SELECTED EXCERPT:
Conservatives and common-sense Americans cheered last month when the Supreme Court correctly ruled that Joe Biden’s abominable attempt to “forgive” $430 billion in college debt for over 25 million borrowers was unlawful.

The White House plan was purely unconstitutional and insulting to Americans. Legislation that Congress designed for a small number of military members in the wake of 9/11 should not be applied to a large portion of the population two decades later.

It was also regressive, robbing blue-collar workers who saved their money and giving to wealthier doctors, lawyers, and teachers. Biden engaged in left-wing class warfare on behalf of the affluent. Or, as Senate Leader Mitch McConnell said, a way for Biden to “pad the pockets of his high-earning base and make suckers out of working families.”

Knowing that transferring college debt can lure ignorant young voters in 2024, Team Biden attempted a political scam to transform attending college from bettering your future prospects through learning to partisan political allegiance. The effort was appalling.

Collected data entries

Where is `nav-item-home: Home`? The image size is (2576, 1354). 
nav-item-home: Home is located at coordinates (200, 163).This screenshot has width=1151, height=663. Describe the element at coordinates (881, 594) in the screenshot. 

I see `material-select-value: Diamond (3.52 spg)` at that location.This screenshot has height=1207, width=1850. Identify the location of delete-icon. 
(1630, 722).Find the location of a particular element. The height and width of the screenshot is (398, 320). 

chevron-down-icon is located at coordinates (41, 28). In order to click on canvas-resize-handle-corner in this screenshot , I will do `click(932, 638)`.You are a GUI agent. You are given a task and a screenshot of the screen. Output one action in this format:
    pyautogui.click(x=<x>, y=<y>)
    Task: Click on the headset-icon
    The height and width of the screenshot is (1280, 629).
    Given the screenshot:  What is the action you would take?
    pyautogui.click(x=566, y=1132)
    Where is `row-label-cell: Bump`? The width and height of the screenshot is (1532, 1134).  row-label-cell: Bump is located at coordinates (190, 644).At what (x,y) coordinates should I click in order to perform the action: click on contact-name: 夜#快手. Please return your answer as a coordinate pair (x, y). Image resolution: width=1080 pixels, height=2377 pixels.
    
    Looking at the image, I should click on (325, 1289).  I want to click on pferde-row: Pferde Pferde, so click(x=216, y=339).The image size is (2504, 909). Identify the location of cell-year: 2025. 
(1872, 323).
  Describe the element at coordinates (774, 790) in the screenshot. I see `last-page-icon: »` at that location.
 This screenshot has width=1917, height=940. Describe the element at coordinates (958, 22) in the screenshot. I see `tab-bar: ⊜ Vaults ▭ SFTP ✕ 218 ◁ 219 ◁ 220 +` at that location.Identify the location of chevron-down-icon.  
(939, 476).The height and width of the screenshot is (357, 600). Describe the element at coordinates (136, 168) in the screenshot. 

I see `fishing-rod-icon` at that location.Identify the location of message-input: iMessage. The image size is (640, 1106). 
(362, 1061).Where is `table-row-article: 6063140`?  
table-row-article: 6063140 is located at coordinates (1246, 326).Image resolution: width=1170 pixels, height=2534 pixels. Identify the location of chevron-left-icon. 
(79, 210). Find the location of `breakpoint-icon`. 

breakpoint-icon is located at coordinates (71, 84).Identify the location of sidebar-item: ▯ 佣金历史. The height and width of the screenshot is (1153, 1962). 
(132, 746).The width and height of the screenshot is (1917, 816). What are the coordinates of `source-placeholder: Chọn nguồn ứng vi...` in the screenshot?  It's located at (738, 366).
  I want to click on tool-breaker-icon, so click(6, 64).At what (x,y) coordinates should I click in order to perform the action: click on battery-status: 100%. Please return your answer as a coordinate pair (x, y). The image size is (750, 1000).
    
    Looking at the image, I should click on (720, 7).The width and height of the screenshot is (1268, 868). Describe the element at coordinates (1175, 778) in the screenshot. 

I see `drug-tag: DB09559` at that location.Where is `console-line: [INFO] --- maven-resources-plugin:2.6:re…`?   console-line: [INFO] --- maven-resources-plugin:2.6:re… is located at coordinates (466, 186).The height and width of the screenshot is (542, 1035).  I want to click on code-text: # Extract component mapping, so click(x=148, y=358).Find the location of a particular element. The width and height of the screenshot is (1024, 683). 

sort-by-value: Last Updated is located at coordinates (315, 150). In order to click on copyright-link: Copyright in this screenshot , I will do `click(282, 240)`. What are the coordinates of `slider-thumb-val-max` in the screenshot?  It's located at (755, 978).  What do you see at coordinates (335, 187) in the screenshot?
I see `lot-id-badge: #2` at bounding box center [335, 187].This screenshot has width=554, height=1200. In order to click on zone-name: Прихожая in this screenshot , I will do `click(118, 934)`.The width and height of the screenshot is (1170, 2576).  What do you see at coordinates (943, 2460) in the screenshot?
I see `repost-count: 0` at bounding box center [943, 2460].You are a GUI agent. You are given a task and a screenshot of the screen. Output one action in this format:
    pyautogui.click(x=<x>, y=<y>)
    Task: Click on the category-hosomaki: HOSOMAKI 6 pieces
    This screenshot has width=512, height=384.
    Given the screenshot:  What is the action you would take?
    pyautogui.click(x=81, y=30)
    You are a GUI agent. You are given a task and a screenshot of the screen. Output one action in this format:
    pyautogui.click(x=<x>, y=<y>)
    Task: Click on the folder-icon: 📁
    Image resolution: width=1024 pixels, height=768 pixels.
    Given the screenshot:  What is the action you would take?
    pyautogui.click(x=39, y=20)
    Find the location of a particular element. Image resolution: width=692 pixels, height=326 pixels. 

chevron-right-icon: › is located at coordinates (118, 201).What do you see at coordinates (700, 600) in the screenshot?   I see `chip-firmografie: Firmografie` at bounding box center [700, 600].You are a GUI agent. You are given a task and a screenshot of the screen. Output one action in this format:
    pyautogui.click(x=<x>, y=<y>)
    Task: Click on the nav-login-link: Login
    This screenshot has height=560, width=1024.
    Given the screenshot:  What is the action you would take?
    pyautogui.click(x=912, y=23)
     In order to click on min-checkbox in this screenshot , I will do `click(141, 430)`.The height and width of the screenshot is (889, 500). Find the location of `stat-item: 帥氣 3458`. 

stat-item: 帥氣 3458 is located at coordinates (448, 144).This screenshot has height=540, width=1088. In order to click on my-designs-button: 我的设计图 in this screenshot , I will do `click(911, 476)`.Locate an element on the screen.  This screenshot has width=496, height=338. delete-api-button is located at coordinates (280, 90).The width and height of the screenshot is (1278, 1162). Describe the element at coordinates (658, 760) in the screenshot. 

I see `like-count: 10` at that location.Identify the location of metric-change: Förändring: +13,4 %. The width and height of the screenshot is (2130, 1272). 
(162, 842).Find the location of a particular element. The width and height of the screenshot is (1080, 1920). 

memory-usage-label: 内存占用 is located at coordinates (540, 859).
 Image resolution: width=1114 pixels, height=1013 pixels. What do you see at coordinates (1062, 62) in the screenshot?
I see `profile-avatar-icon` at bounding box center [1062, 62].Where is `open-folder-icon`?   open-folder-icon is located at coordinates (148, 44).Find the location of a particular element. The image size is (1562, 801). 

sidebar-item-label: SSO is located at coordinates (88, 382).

DIRECTIVE A:
Answer these questions from the student debt passage:
(i) How much college debt did the White House plan try to forgive?
(ii) What title does the passage give Mitch McConnell?
(iii) In what year does the passage say young voters could be lured?
DIRECTIVE B:
Decide whether each statement agrees with the student debt passage. Answer yes or no, and quote the words that settle it.
(i) The plan covered fewer than 10 million borrowers.
(ii) The legislation applied by the plan was designed by Congress for a small number of military members after 9/11.
(iii) The passage describes the plan as progressive.

WRITTEN REPLY A:
(i) $430 billion
(ii) Senate Leader
(iii) 2024

WRITTEN REPLY B:
(i) No: "over 25 million borrowers"
(ii) Yes: "Legislation that Congress designed for a small number of military members in the wake of 9/11"
(iii) No: "It was also regressive"